L’IMPITOYABLE REVANCHE DES INSTITUTIONS DE LA RÉPUBLIQUE
EXCLUSIF SENEPLUS - En "suspendant" son mandat de député tout en restant Premier ministre, Sonko pensait pouvoir jouer avec les règles institutionnelles. Il vient de découvrir que l'Assemblée nationale a ses propres lois, et qu'elles sont impitoyables

L’Histoire nous apprend que lorsque nous remontons loin dans le temps, les institutions que les sociétés humaines se sont librement données ont toutes été assez bien pensées et mises en place pour demeurer en voyant passer les dépouilles des fondateurs et/ou de leurs héritiers. Et pour celles et ceux des héritiers les plus jeunes, le récit institutionnel tel qu’il leur parvient de leurs contemporains ne manifeste le moindre ride. Quand ils n’en tiennent pas compte, comme c’est le cas chez nous depuis mars 2021, le retour de bâton suffit à ratiboiser les boursouflures de celles et ceux parmi eux dont l’éducation et la formation laissent à désirer et qui, dans leur vie professionnelle, sont astreints à entrer en contact avec les commodités et les textes pensés qui donnent vie et longévité aux institutions.
L’éloge des institutions
Qu’il ait été inspiré par le présent ou pas, l’éloge des institutions est un hommage aux précurseurs lointains dont il convient de faire le rappel succinct des modes d’organisation au quatre coins de ce qui est devenu le Sénégal indépendant.
Dans le Sine et le Saloum, la hiérarchisation sociale plaçait l'aristocratie Guelwar au-dessus des tiédo, de la masse paysanne, des artisans, des griots et des esclaves du buur. Mais, l'organisation politique était fondée, elle, sur un système de partage des pouvoirs entre le souverain, le grand Diaraf chef des roturiers et le grand Farba, chef des esclaves et de l'armée. Le souverain dépendait ainsi d'une assemblée qui le contrôlait dans l'exercice du pouvoir. Les deux royautés, organisées selon des modèles démocratiques, disposaient chacune d'une loi fondamentale puisqu'elles consacraient toutes les deux la séparation des pouvoirs.

# # #

# Consigne:
Prolongez l'extrait consacré aux institutions de la République en reprenant juste après sa dernière phrase.

# # #

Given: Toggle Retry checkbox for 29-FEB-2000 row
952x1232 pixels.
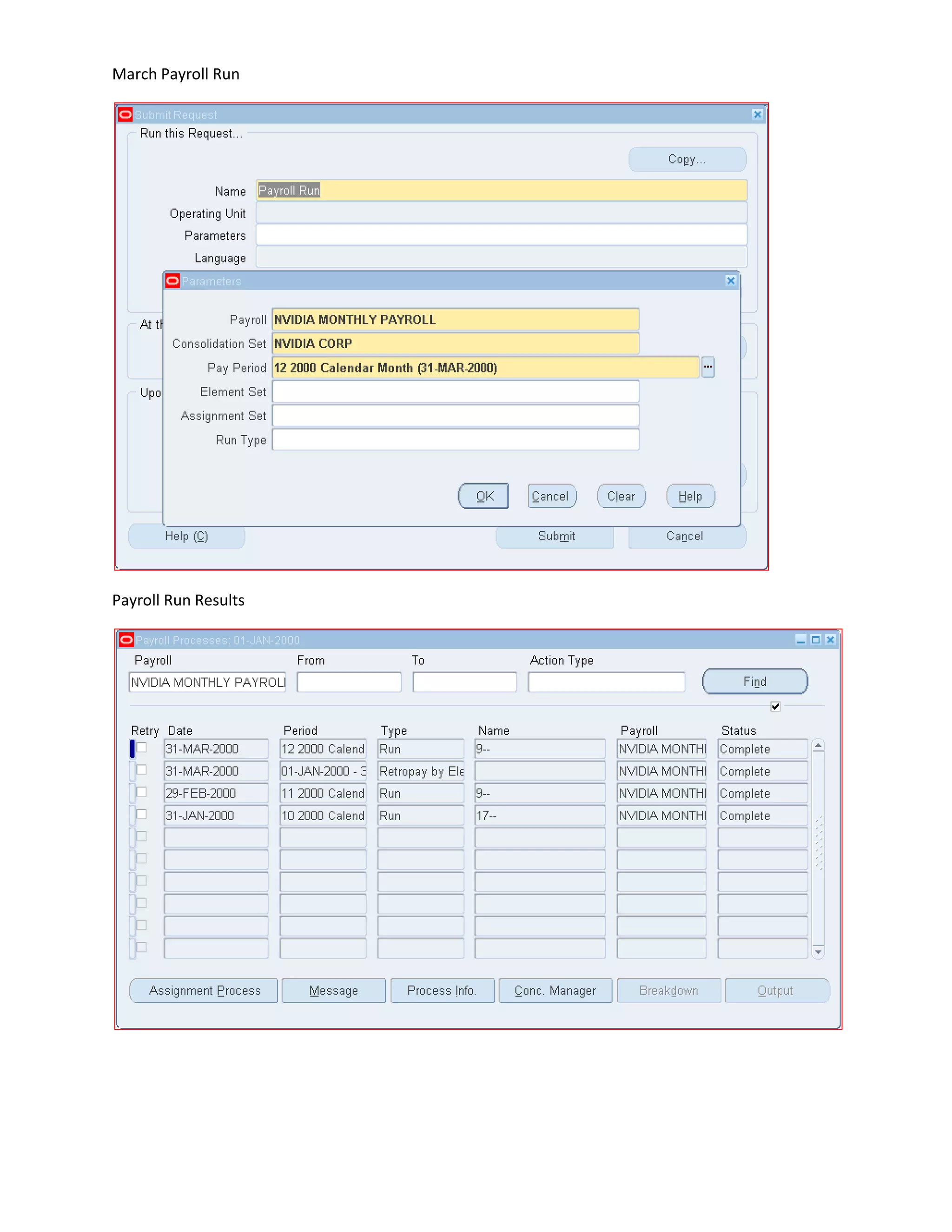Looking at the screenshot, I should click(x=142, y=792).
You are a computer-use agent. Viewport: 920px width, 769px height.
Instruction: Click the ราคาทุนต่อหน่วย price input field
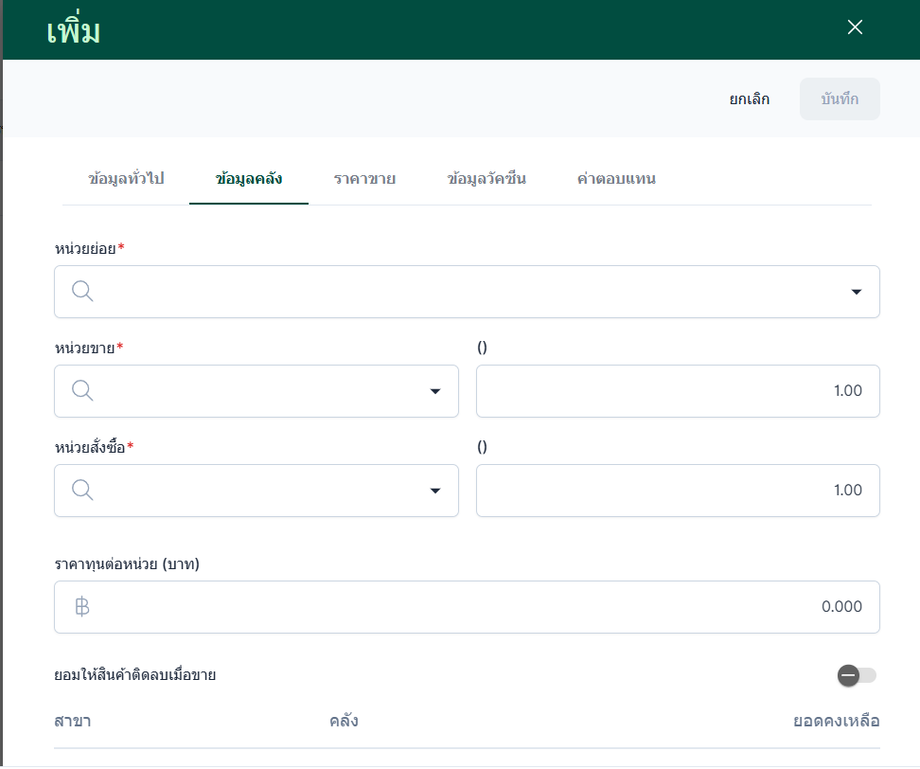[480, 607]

# # #

# Réponse rédigée:
Il faut se rendre au sud du Sénégal pour constater que les Diolas forment une société à peu près comparable où le pouvoir dépend pour chaque village d'une assemblée démocratique de notables.
L'histoire du Djoloff a longtemps été marquée par des luttes avec le Cayor. Le Walo s'illustra, on le sait, par des guerres avec les Etats maures du Trarza, au Nord, et le Cayor, au sud, ainsi que par un grand nombre de luttes intestines entre branches dynastiques rivales. Mais les récits rapportent une vie politique proche de celle du Cayor qui permettait au roi, le brak, de gouverner par l'intermédiaire d'une assemblée, le Sebag baor, dont les principaux dignitaires étaient le Dyogomay, maître des eaux, le Diaodin, maître de la terre, et le Malo chargé des finances.
Par suite du démembrement du Djoloff, l’histoire du Cayor fut dominée par les guerres fratricides avec le Baol, dont les chefs, les tègne, étaient apparentés aux damel. Au Tekrour, dans le Fouta Toro, Koli Tenguéla, agrandit son domaine aux dépens de l'empire du Djoloff, en guerre contre le Cayor qui faisait sécession.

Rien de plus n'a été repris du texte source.